## Task objective
Repeat each entry. Keep every line exactly as it is.

[Collected data entries]
----------------------------------------

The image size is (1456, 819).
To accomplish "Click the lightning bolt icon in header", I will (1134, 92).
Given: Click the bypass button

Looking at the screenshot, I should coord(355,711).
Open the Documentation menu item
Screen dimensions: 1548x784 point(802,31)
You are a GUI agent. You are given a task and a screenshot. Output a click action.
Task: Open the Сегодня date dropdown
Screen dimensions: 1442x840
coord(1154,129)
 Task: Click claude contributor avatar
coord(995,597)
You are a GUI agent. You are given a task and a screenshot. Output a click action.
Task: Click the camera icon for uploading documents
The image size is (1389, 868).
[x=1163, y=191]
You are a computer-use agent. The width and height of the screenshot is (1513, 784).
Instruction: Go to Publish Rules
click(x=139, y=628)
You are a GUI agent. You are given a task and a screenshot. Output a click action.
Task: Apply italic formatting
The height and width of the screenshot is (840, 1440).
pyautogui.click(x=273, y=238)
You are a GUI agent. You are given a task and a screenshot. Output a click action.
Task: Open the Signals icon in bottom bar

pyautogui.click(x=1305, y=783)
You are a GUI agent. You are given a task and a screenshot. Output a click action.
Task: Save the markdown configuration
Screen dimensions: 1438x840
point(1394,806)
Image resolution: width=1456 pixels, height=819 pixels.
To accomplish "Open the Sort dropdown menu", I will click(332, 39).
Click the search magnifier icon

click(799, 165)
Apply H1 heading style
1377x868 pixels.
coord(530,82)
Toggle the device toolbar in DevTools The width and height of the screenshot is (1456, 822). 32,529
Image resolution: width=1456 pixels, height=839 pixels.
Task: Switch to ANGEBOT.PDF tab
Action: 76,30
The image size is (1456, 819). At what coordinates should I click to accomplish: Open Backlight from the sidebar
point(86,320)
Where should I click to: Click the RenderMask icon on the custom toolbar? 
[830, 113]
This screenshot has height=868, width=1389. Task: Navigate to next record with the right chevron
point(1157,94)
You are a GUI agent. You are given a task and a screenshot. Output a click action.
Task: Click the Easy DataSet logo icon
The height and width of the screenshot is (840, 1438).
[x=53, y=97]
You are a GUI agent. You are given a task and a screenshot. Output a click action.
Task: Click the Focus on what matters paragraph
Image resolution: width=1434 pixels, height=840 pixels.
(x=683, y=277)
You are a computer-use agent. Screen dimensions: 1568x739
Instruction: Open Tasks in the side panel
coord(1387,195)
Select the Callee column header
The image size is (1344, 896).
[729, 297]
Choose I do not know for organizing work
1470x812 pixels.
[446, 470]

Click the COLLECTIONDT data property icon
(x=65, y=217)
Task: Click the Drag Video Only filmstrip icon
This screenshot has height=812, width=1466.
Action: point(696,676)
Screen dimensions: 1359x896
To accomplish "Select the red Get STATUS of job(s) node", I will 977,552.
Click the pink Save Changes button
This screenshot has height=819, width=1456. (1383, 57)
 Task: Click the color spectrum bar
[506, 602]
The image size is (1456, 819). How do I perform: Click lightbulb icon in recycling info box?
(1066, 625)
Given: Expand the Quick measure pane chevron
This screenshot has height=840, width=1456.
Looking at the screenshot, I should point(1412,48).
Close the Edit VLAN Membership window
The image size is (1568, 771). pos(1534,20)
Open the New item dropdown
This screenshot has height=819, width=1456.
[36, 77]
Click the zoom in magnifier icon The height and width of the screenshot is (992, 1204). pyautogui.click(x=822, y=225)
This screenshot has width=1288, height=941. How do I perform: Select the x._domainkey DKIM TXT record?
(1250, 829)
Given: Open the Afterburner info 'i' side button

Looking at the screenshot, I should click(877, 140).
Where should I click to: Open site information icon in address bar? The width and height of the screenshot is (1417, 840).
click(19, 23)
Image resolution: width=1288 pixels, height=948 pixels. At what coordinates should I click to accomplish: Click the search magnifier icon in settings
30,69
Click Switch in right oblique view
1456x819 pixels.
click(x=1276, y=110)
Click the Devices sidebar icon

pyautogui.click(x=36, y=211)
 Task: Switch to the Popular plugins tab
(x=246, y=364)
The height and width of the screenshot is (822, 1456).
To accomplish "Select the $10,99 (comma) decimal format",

----------------------------------------

## Solution below
The image size is (1456, 819).
To accomplish "Click the lightning bolt icon in header", I will (1134, 92).
Given: Click the bypass button

Looking at the screenshot, I should coord(355,711).
Open the Documentation menu item
Screen dimensions: 1548x784 point(802,31)
You are a GUI agent. You are given a task and a screenshot. Output a click action.
Task: Open the Сегодня date dropdown
Screen dimensions: 1442x840
coord(1154,129)
 Task: Click claude contributor avatar
coord(995,597)
You are a GUI agent. You are given a task and a screenshot. Output a click action.
Task: Click the camera icon for uploading documents
The image size is (1389, 868).
[x=1163, y=191]
You are a computer-use agent. The width and height of the screenshot is (1513, 784).
Instruction: Go to Publish Rules
click(x=139, y=628)
You are a GUI agent. You are given a task and a screenshot. Output a click action.
Task: Apply italic formatting
The height and width of the screenshot is (840, 1440).
pyautogui.click(x=273, y=238)
You are a GUI agent. You are given a task and a screenshot. Output a click action.
Task: Open the Signals icon in bottom bar

pyautogui.click(x=1305, y=783)
You are a GUI agent. You are given a task and a screenshot. Output a click action.
Task: Save the markdown configuration
Screen dimensions: 1438x840
point(1394,806)
Image resolution: width=1456 pixels, height=819 pixels.
To accomplish "Open the Sort dropdown menu", I will click(332, 39).
Click the search magnifier icon

click(799, 165)
Apply H1 heading style
1377x868 pixels.
coord(530,82)
Toggle the device toolbar in DevTools The width and height of the screenshot is (1456, 822). 32,529
Image resolution: width=1456 pixels, height=839 pixels.
Task: Switch to ANGEBOT.PDF tab
Action: 76,30
The image size is (1456, 819). At what coordinates should I click to accomplish: Open Backlight from the sidebar
point(86,320)
Where should I click to: Click the RenderMask icon on the custom toolbar? 
[830, 113]
This screenshot has height=868, width=1389. Task: Navigate to next record with the right chevron
point(1157,94)
You are a GUI agent. You are given a task and a screenshot. Output a click action.
Task: Click the Easy DataSet logo icon
The height and width of the screenshot is (840, 1438).
[x=53, y=97]
You are a GUI agent. You are given a task and a screenshot. Output a click action.
Task: Click the Focus on what matters paragraph
Image resolution: width=1434 pixels, height=840 pixels.
(x=683, y=277)
You are a computer-use agent. Screen dimensions: 1568x739
Instruction: Open Tasks in the side panel
coord(1387,195)
Select the Callee column header
The image size is (1344, 896).
[729, 297]
Choose I do not know for organizing work
1470x812 pixels.
[446, 470]

Click the COLLECTIONDT data property icon
(x=65, y=217)
Task: Click the Drag Video Only filmstrip icon
This screenshot has height=812, width=1466.
Action: point(696,676)
Screen dimensions: 1359x896
To accomplish "Select the red Get STATUS of job(s) node", I will 977,552.
Click the pink Save Changes button
This screenshot has height=819, width=1456. (1383, 57)
 Task: Click the color spectrum bar
[506, 602]
The image size is (1456, 819). How do I perform: Click lightbulb icon in recycling info box?
(1066, 625)
Given: Expand the Quick measure pane chevron
This screenshot has height=840, width=1456.
Looking at the screenshot, I should point(1412,48).
Close the Edit VLAN Membership window
The image size is (1568, 771). pos(1534,20)
Open the New item dropdown
This screenshot has height=819, width=1456.
[36, 77]
Click the zoom in magnifier icon The height and width of the screenshot is (992, 1204). pyautogui.click(x=822, y=225)
This screenshot has width=1288, height=941. How do I perform: Select the x._domainkey DKIM TXT record?
(1250, 829)
Given: Open the Afterburner info 'i' side button

Looking at the screenshot, I should click(877, 140).
Where should I click to: Open site information icon in address bar? The width and height of the screenshot is (1417, 840).
click(19, 23)
Image resolution: width=1288 pixels, height=948 pixels. At what coordinates should I click to accomplish: Click the search magnifier icon in settings
30,69
Click Switch in right oblique view
1456x819 pixels.
click(x=1276, y=110)
Click the Devices sidebar icon

pyautogui.click(x=36, y=211)
 Task: Switch to the Popular plugins tab
(x=246, y=364)
The height and width of the screenshot is (822, 1456).
To accomplish "Select the $10,99 (comma) decimal format",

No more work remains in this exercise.